日本がITとインターネットで世界を制せなかったことが思ってた以上にやばい件

 

中国、韓国の家電企業の台頭、勃興により日本の家電企業は駆逐された。圧倒的な技術がない限り、技術は真似される。そして、人件費が安い国に中心が移るのは歴史の教えだ。液晶テレビを代表とする日本製の家電は、100を101にするような改良を毎年繰り返してきた。成功体験を忘れることが出来ず、過去の成功をベースにしか製品開発しかできなくなってしまったのである。俗にいうイノベーションのジレンマというものだ。

イノベーションのジレンマ - Wikipedia
産業における歴史を知ることは非常に面白い。
多くの産業・文化において、欧米を始点として東から西へ中心が変遷していることがこの数百年の歴史である。
たとえば、以前の家電産業の中心は米国であった。そして、米国→日本→中国・韓国→東南アジアと、次々と移行している。自動車も同じように米国→日本→中国・韓国という流れを今たどっている。日本の自動車産業は現在最盛期を迎えており、歴史の教え通りになれば、今後アジアに現在の地位を譲ることになる。
万物流転の法則といえばいいのか、あらゆるものは入ってきては流れていく。
では、次日本に流れてくる基幹産業は何なのか?
現在米国で最盛期を迎えているものを考えれば答えは簡単だ。
IT産業・インターネット・医療産業だ。
蛇足だが、米国は変化に対応するのが非常に上手な国だと私は思う。
20年前の時価総額上位企業はは自動車機械産業だった。しかし、現在はgoogle,facebook,appleなどのIT企業が上位を占めている。
一方の日本は、同じ大企業が上位に居座り続けている。変化に乏しく、出る杭は打たれる文化が反映された結果になっていると思う。
話がそれたが、では次日本で最盛期を迎える産業が、歴史の教え通りIT・インターネット産業かと言えば、私の答えはNOだ。
理由は、ITとインターネットの性質が、東から西へと変遷する歴史を無にするからだ。これまで、低賃金な地域へ産業が移行してきた。
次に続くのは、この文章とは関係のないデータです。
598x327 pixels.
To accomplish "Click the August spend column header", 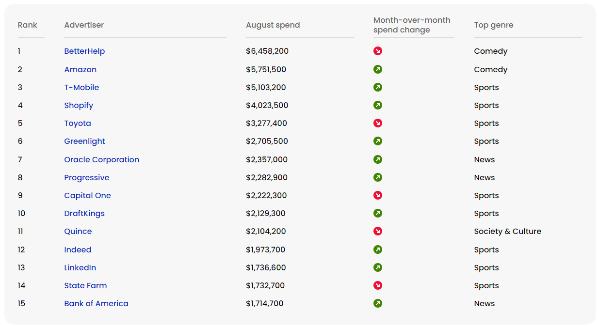I will [x=273, y=25].
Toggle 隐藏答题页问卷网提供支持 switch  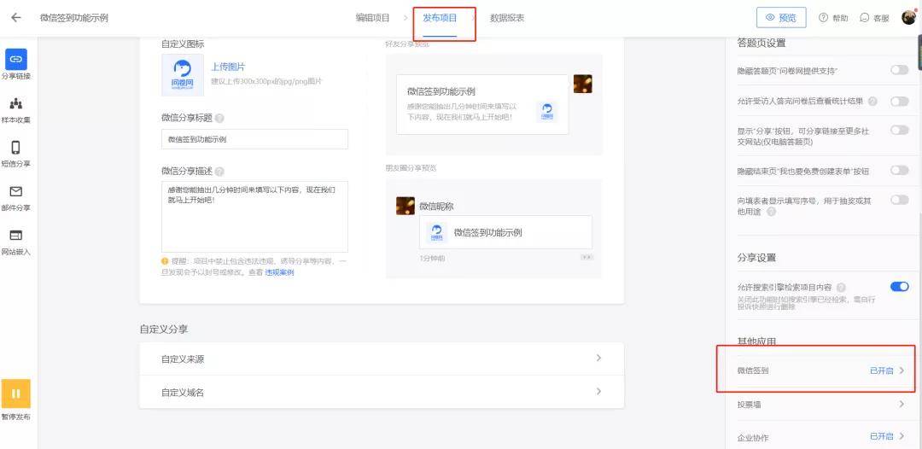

しかし、インターネットという場所を問わずに仕事ができるツールによって、世界中のあらゆる場所から優秀な人材や低賃金労働者を集めることができるようになった。しかも、その労働力は一堂に会する必要もない。インターネットが産業の移り変わりの歴史を変えてしまったのかもしれない。
私には、日本からgooglefacebook代替となるインターネットプラットフォーム生まれるイメージがまったくできない。彼らは、他国に明け渡す必要のない半永続的な架空のインフラを作ることに成功したのだ。(これまでは家電も自動車産業も日本に譲ってくれたのに笑)今後続く人工知能、IoT事業もすべてインターネットを介するものである以上、そのプラットフォーム、インフラの多くは米国発の企業であることを踏まえると、日本企業はそのネットインフラのもとで動くハードの開発が精一杯だろう。